» Source extract
####################
Clay "commoditized their complement"
Part 2/3: When to pass costs onto customers
Ian Clark · April 7, 2026 · 9 min read
The BLUF (Bottom Line Up Front)
Clay pulled their data and AI costs out of their price and billed them separately to their customers. Should you do that too?
There are 3 good reasons to pass your costs on to your customers. We talk through a few case studies of when this has been successful.
Full Disclosure: We are tiny angel investors in Clay and we have helped them with pricing in the past. We did not work with them on this latest pricing change.
Clay and their pricing - part 2
Last week we covered the first main change that Clay made to their pricing, following their big pricing announcement: introducing a 2nd price metric.
Today we’re covering the 2nd major change they made.
As part of their new pricing, Clay has loudly stated that their new data prices are the same cost you could get from buying that data directly from a provider. In effect, they have dropped their markup to $0.
Why is this an interesting strategy? First, we almost never recommend showing your costs to your customer, although in this case, it might be the right decision. Second, passing costs on to your customer can give your company tremendous market power, but only if you’re willing to deal with the risks.
Let’s dive in.
But now, for the first time, Clay’s data won’t have a large platform markup. We’re reducing the cost of data in our marketplace by 50–90%, making prices comparable to what customers would pay externally.
When should you pass your costs on to your customers?
It’s a question we get often. Actually, it’s a question we get too often because as we’ve covered before, your costs don’t matter as much as you think when setting prices. The “standard” recommendation is that you should set your prices based on willingness-to-pay while managing (read: eating) the costs separately. Allowing price and cost to float independently enables the price setter to capture more or less value by product or segment, for example, by introducing a “loss leader” product. And in the case where willingness-to-pay greatly exceeds the costs, allowing the two to float lets the company capture much more value.
So why would you ever forego these benefits?
1) Passing costs on to customers shifts your value perception
When a company declares that they are not marking up their direct costs, they are implicitly stating that they (the company) provide zero marginal value on top of those costs. If I sell lemonade at or below cost but charge for my witty repartee1 , I am saying to the customer the the value is not in the lemonade but in my fantastic company.
It sounds like a ridiculous example, but it happens all the time in many industries. Have you ever been treated to a glass of bubbly wine at a fancy store? What about in professional services? Many lawyers will offer standard document creation (e.g. a will) at cost while charging a hefty markup on more advanced services. We see this in technology too. Any time you see “unlimited users” or “message and data rates may apply”, the company is saying “Hey! the value isn’t over there dummy!”.
####################
» Data block
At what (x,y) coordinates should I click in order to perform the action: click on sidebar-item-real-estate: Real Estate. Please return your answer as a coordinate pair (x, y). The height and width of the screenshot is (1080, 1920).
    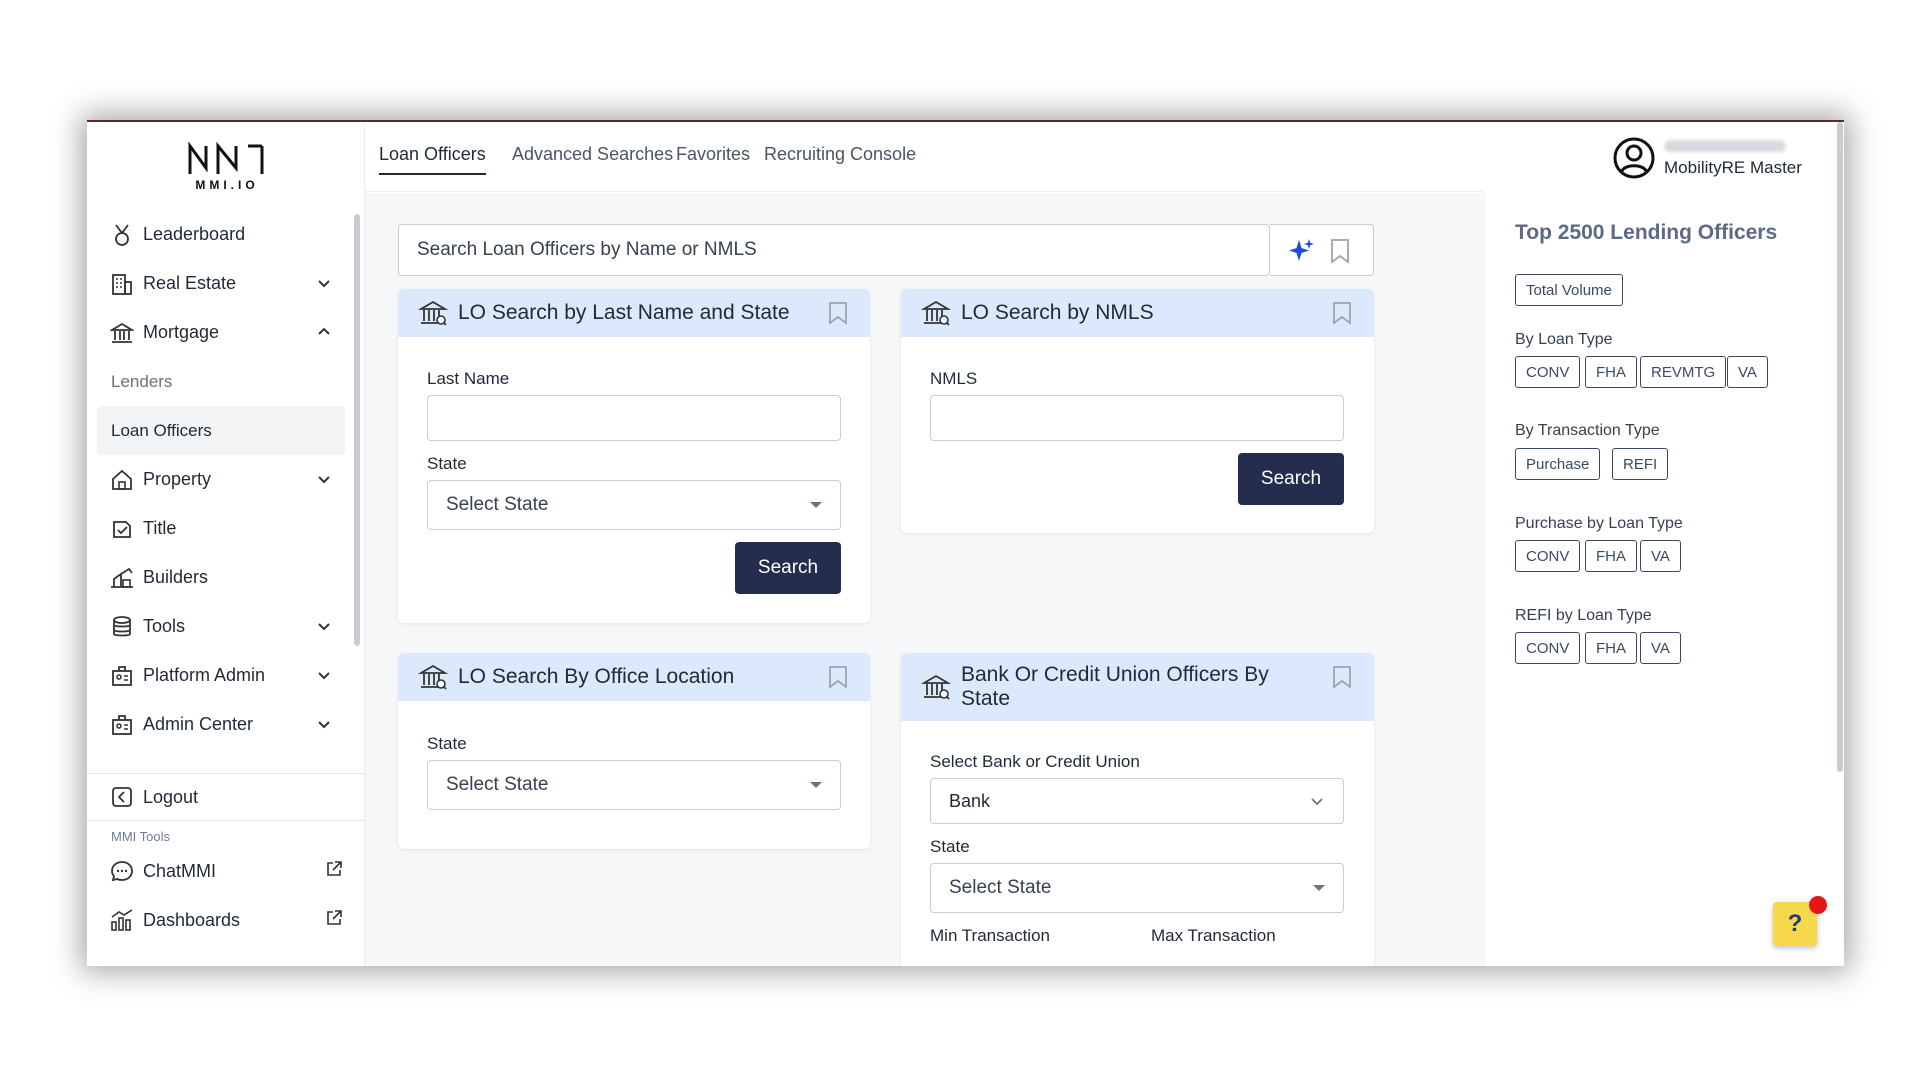
    Looking at the image, I should click on (221, 284).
####################
» Parts of the exercise
1 – From the Clay pricing article, copy the passage word for word, beginning at the words "But now, for" and stopping after "much more value.".
2 – Answer these questions using the Clay pricing article:
(a) What markup does Clay now put on its data prices?
(b) By what percentage range is Clay reducing the cost of data in its marketplace?
(c) What example of standard document creation do many lawyers offer at cost?

» Exercise answers
1 –
But now, for the first time, Clay’s data won’t have a large platform markup. We’re reducing the cost of data in our marketplace by 50–90%, making prices comparable to what customers would pay externally.
When should you pass your costs on to your customers?
It’s a question we get often. Actually, it’s a question we get too often because as we’ve covered before, your costs don’t matter as much as you think when setting prices. The “standard” recommendation is that you should set your prices based on willingness-to-pay while managing (read: eating) the costs separately. Allowing price and cost to float independently enables the price setter to capture more or less value by product or segment, for example, by introducing a “loss leader” product. And in the case where willingness-to-pay greatly exceeds the costs, allowing the two to float lets the company capture much more value.

2 –
(a) $0
(b) 50–90%
(c) A will